Teams are important: As co-founder and chief executive officer of my company, I am the external face of the organization. In the last three months, I have received three awards for achievements in business or entrepreneurship. While I got the awards in my individual capacity, they really were for what the organization has achieved.

It is a myth that entrepreneurs are supermen who lead and build companies largely on their own. In any enterprise that has achieved some size and scale, you can be sure there is a large and capable team at work with one or two of the promoters being the public face of the organization.

In fact, one of the most important things that venture capital investors look at when deciding to invest in a company is the quality of the team and not just at the founder or the chief executive.

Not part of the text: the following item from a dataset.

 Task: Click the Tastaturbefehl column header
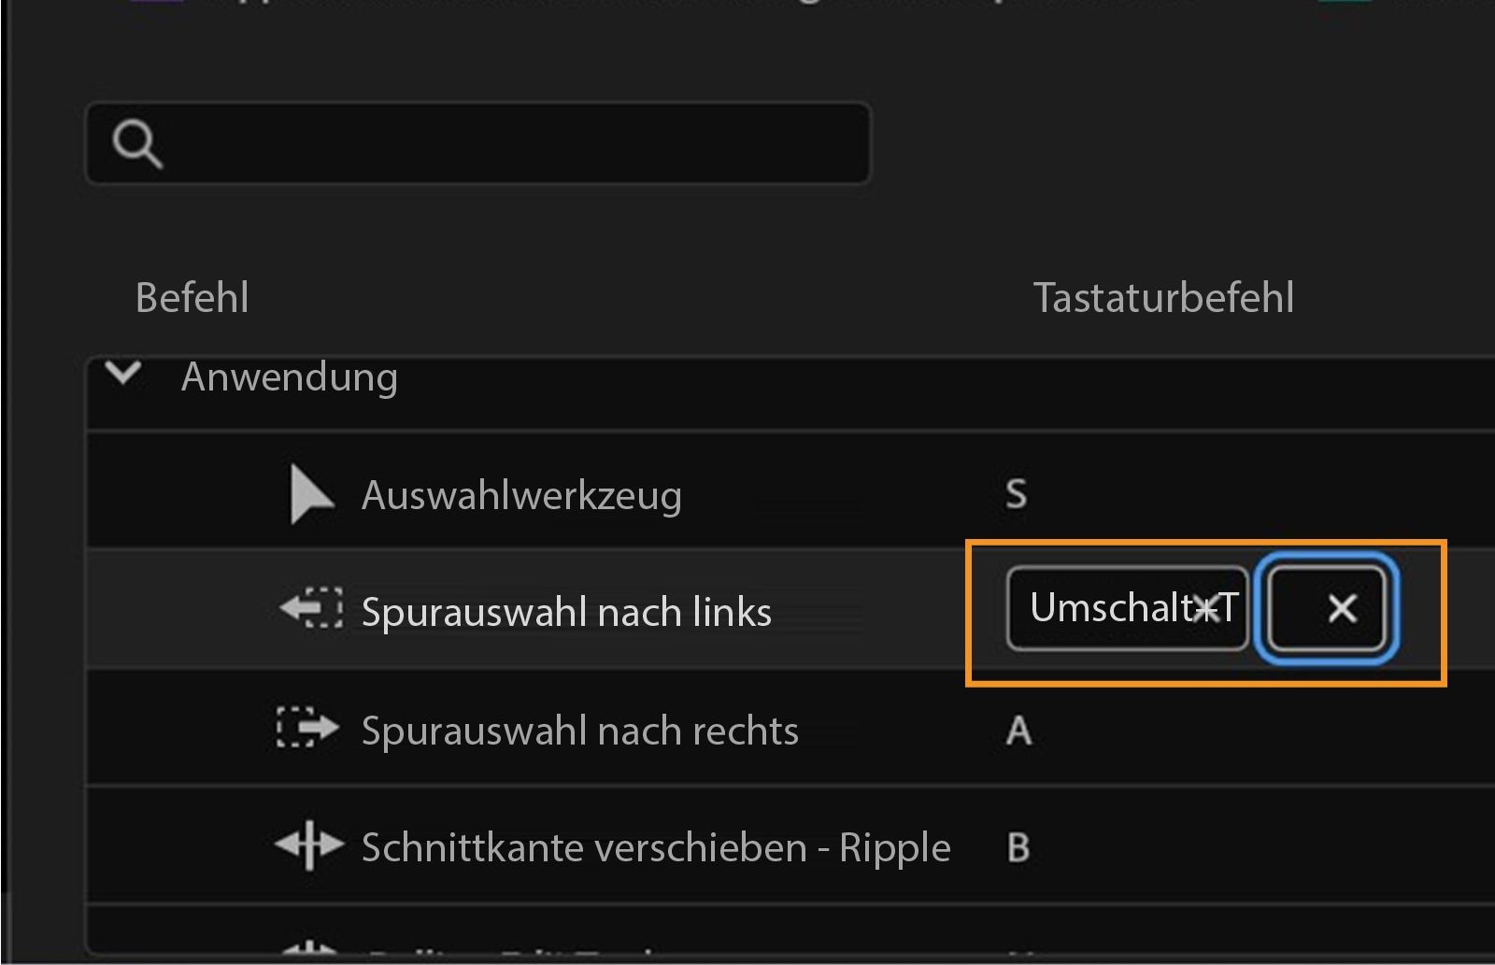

Great entrepreneurs are people who have the ability to make others want to work with them. They love their people and their people love them. They are the glue that binds the team in the start-up phase. They are great people managers—maybe even Pied Pipers. They are prepared to share the wealth and the credit. They are magnets for talent.

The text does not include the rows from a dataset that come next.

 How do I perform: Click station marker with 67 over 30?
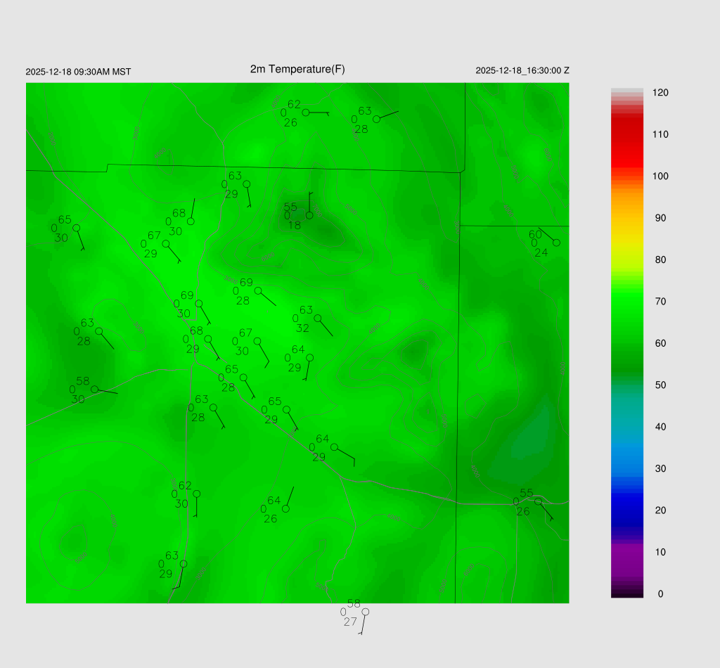257,341
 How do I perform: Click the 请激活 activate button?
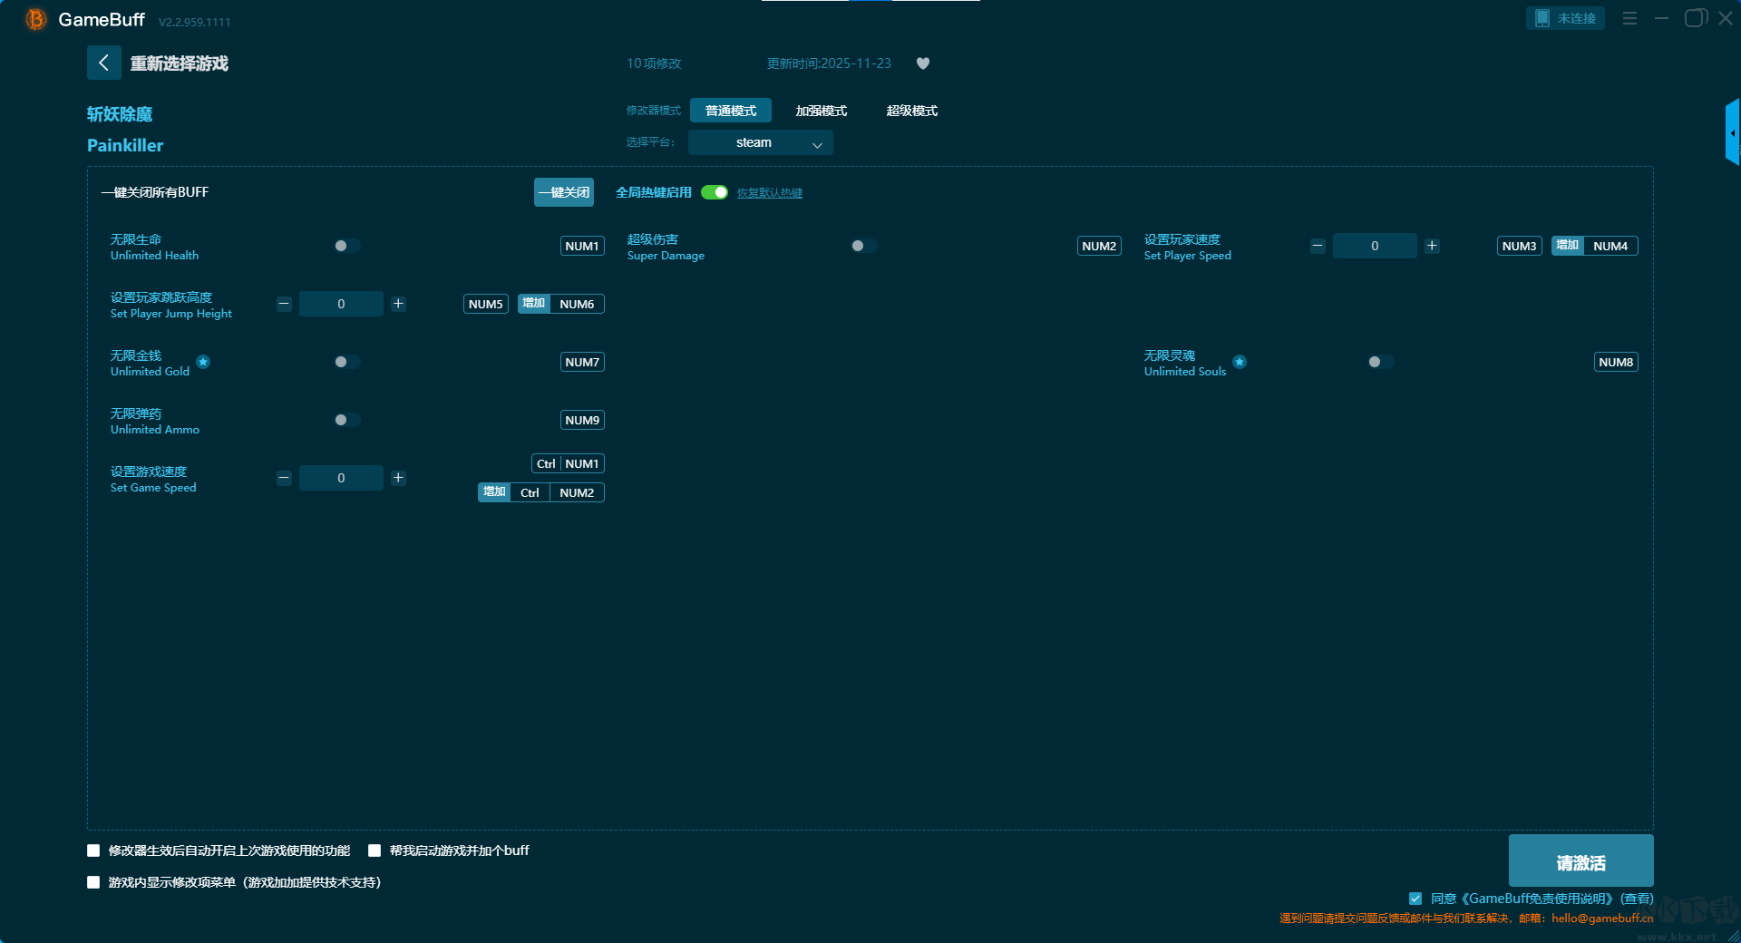pos(1581,861)
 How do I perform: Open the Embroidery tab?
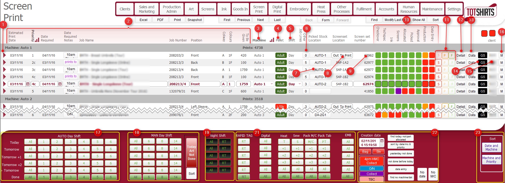tap(299, 9)
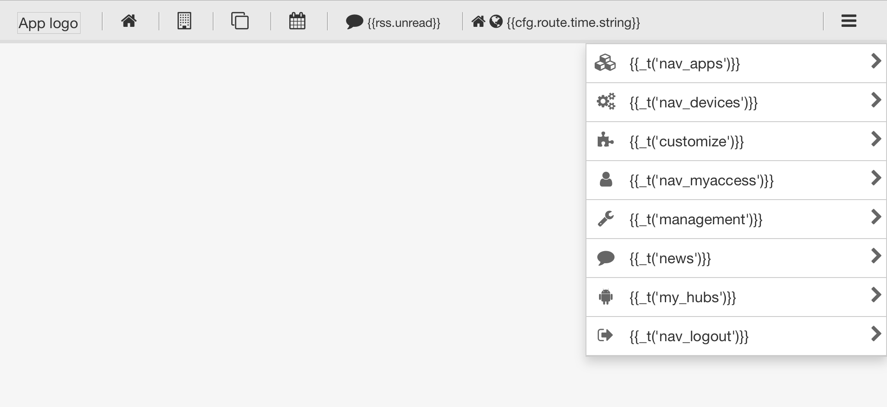Expand the nav_myaccess row chevron
This screenshot has height=407, width=887.
[x=875, y=178]
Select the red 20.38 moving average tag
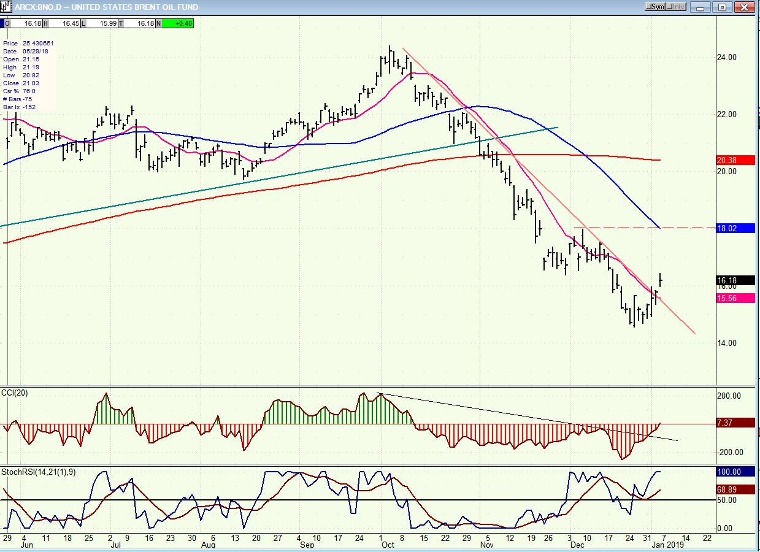The image size is (760, 552). [x=734, y=160]
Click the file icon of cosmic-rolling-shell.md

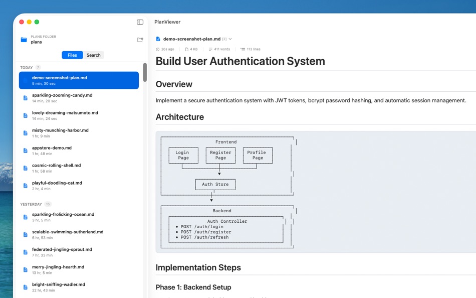pos(26,168)
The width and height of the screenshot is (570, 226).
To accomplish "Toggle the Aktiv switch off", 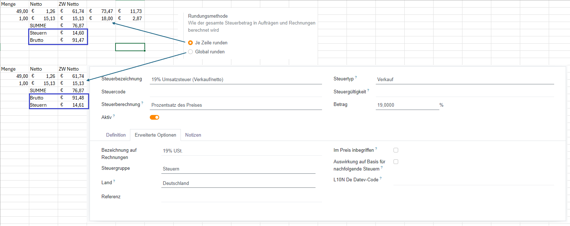I will [x=155, y=117].
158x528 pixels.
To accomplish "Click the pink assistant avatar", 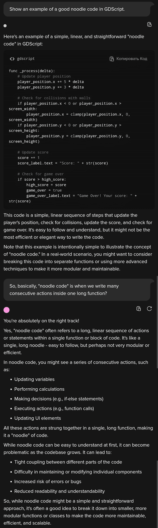I will click(6, 310).
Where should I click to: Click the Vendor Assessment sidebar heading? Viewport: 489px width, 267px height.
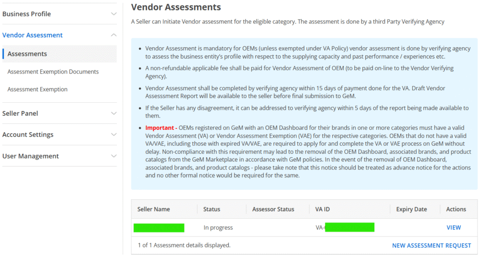32,35
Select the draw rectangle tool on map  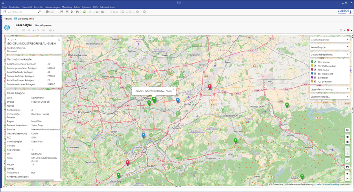pyautogui.click(x=347, y=142)
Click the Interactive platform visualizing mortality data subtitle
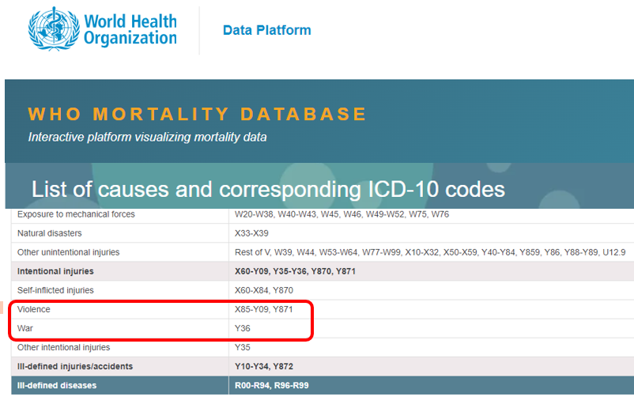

Also Read Sanjeev Bikhchandani’s earlier columns

At the start, use your personal network: The first team will comprise you and your partners. These will be people you know, trust and respect —friends, classmates, colleagues. You have shared an experience. You are all fired up by the idea. You bond well. You will share ownership substantially.

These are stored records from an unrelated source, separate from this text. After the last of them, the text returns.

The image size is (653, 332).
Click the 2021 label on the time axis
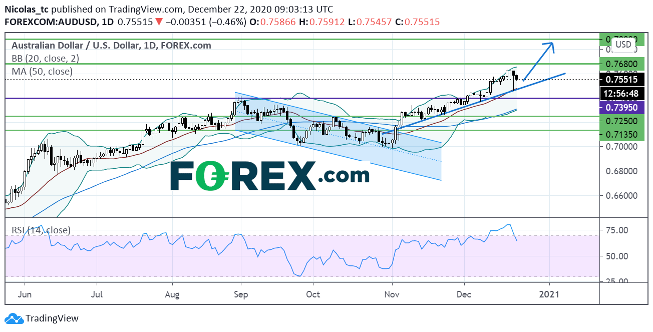coord(550,293)
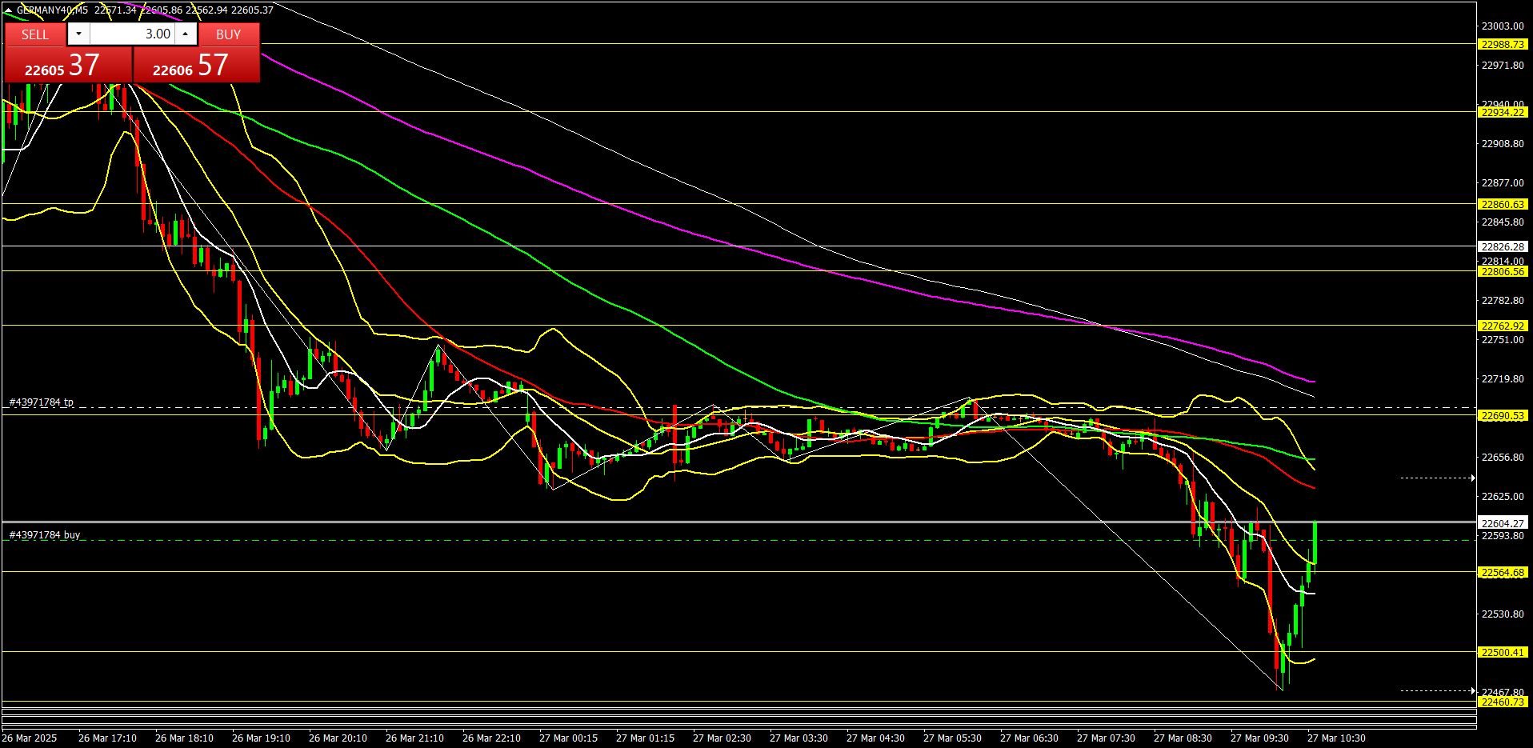Select the #43971784 buy order line label
The image size is (1533, 748).
[45, 535]
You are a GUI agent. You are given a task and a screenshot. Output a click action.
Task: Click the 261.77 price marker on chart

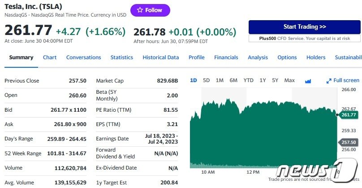[349, 115]
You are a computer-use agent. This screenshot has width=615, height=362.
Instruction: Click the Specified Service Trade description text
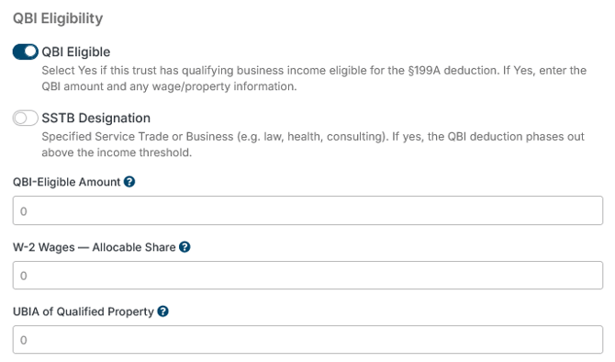tap(313, 144)
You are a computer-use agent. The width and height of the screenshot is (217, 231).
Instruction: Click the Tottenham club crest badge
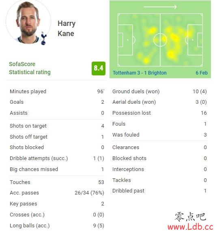44,39
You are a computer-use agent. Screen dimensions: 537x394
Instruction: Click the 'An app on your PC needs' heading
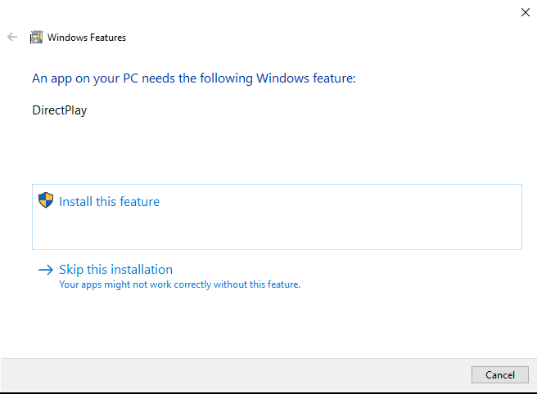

The next step will be to gain the confidence of people you know, perhaps not that well—acquaintances, friends of friends. They will join because they believe in you, your partners and the idea. They will carry the torch with almost the same passion as you do.

They will be missionaries, not mercenaries. They will take salary cuts and significant employee stock option plans. Frequently, entrepreneurs are not able to easily attract high-quality people in the early stages of a business. They tend to compromise, only to realize as the company begins to scale up that they should have hired better at the start. Remember to set the bar high even in the initial stages.

Chances are you will keep the team small till you are cash-positive or get access to capital. A team that will don varied roles—a team of all-rounders who will be doing more than one job in the company. They will burn the midnight oil to make things happen. Yet, dependence on you and your partners will remain high.

Managing the team when scaling up: When you raise external funding, the investors would want a broad-based team to invest in. This is the time to attract talent you can depend on in the future. People who will man the boat and make sure it sails in smooth and rough waters. This is the time to invest in future department heads of the company.

As the business grows, the team will get bigger and a whole lot of new dynamics will come into play. Processes, human resource policies, administrative and legal formalities, and most importantly, conflict. You will wonder what happened to the magic of the early days. You might even lose a few members of the original team. It will be up to you to create coherence out of the chaos. You will require specialists for every team, and they come at a price. Soon, you will cease to be a start-up. This is the stage of managing a transition. You will have to learn the art of sailing in two boats at the same time, for there will be the soul of a large company in the body of a start-up.

From entrepreneur to CEO: Finally, when your company grows large—perhaps it does an initial public offering—you will be even more dependent on other people in your team than before. It will gradually dawn on you that you are more of a chief executive now and less of an entrepreneur. And perhaps you are presiding over precisely the same kind of system that you left in order to become an entrepreneur.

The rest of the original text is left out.